El Profesor Fawcett continúa muy tranquilo investigando esos principios, sin ocurrírsele por un momento la posibilidad de contemplar el primer principio que domina al problema entero: la conservación por medio de la fuerza de la tierra que obtuvo la fuerza, principio jamás negado por la inteligencia humana. Sin embargo, la más apremiante empresa de nuestros días consiste en averiguar á qué precisa distancia el robo original se encuentra con el reaccionario, ó si el robo reaccionario es quizás el robo en su integridad. Y luego averiguar cuáles son las justas condiciones que deben concurrir en la posesión de la tierra, una vez eliminado el robo original y correcto.
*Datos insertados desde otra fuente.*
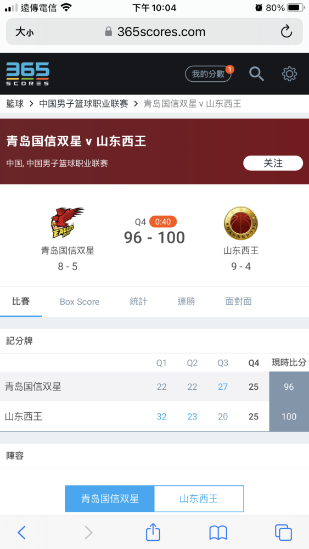The image size is (309, 549).
Task: Switch lineup toggle to 山东西王
Action: [199, 498]
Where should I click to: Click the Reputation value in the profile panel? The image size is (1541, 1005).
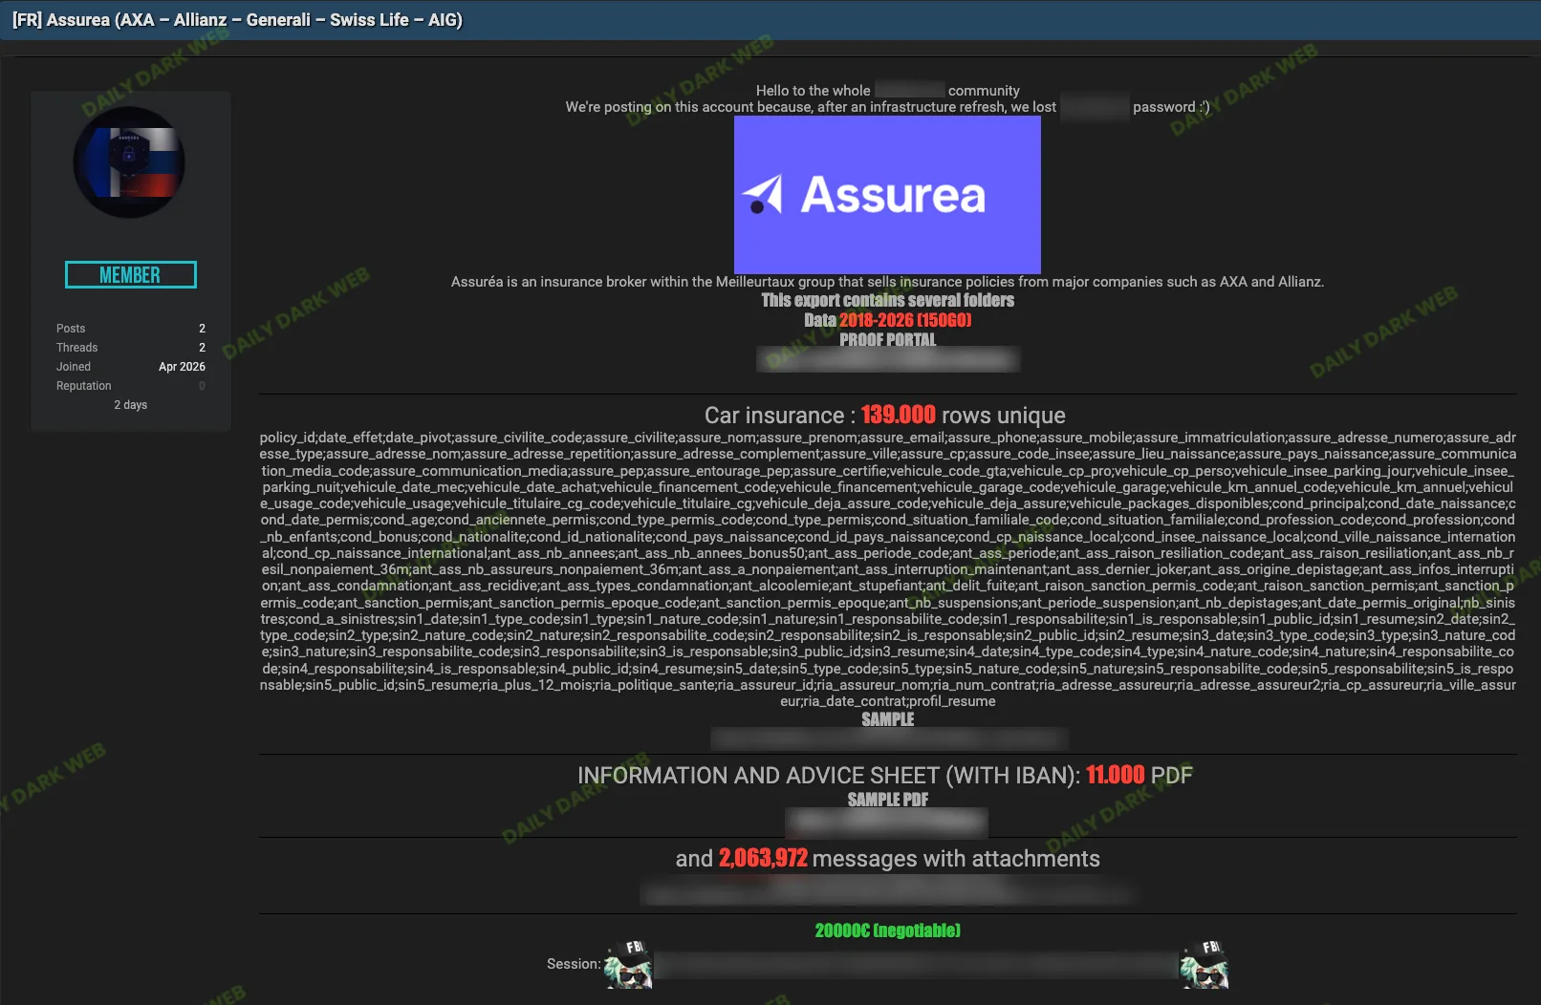[x=202, y=386]
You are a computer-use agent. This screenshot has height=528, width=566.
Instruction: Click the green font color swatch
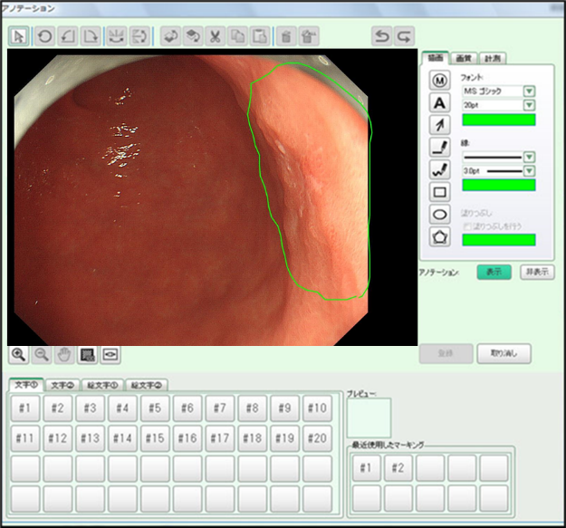pyautogui.click(x=498, y=120)
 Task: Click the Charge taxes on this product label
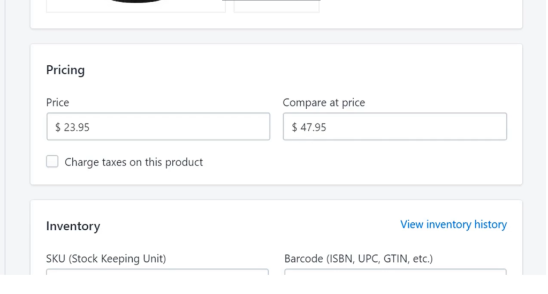pos(133,162)
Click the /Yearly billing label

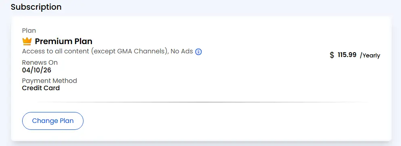[370, 55]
18. (III) Deuda. Hace mucho tiempo, cuando yo era niño, solía escuchar silenciosamente la conversación que en la mesa sostenían los comerciantes londinenses, buenos y sesudos hombres de negocios, que iban de tiempo en tiempo á comer con mi padre. Y nada me sorprendió tanto como la convicción claramente expuesta por algunos de los más cautos y prudentes, de que «si no hubiese Deuda Nacional, ignorarían qué destino dar á su dinero, ó dónde colocarlo con seguridad». En la página 399 del Manual escrito por el Profesor Fawcett, podríamos encontrar la misma afirmación:

«En nuestro propio país previenen los fondos públicos contra el riesgo posible de pérdida.»

y otra vez, como antes en la cuestión de la renta, el profesor Fawcett prosigue adelante en su trabajo, sin que al parecer le turbe ninguna duda ni advierta que existe una esencial diferencia, por lo que se refiere á los efectos sobre la prosperidad nacional, entre un Gobierno pagando intereses por dinero que desde hace cincuenta años gasta en fuegos de artificio, y otro Gobierno que paga intereses por dinero para ser empleado en trabajo.

Esta diferencia, que el lector encontrará expuesta y analizada más adelante, en los § § 127 y 129 de este volumen, es un punto que los economistas deben dilucidar plenamente antes de ocuparse en cualquier otro problema relacionado con el Gobierno.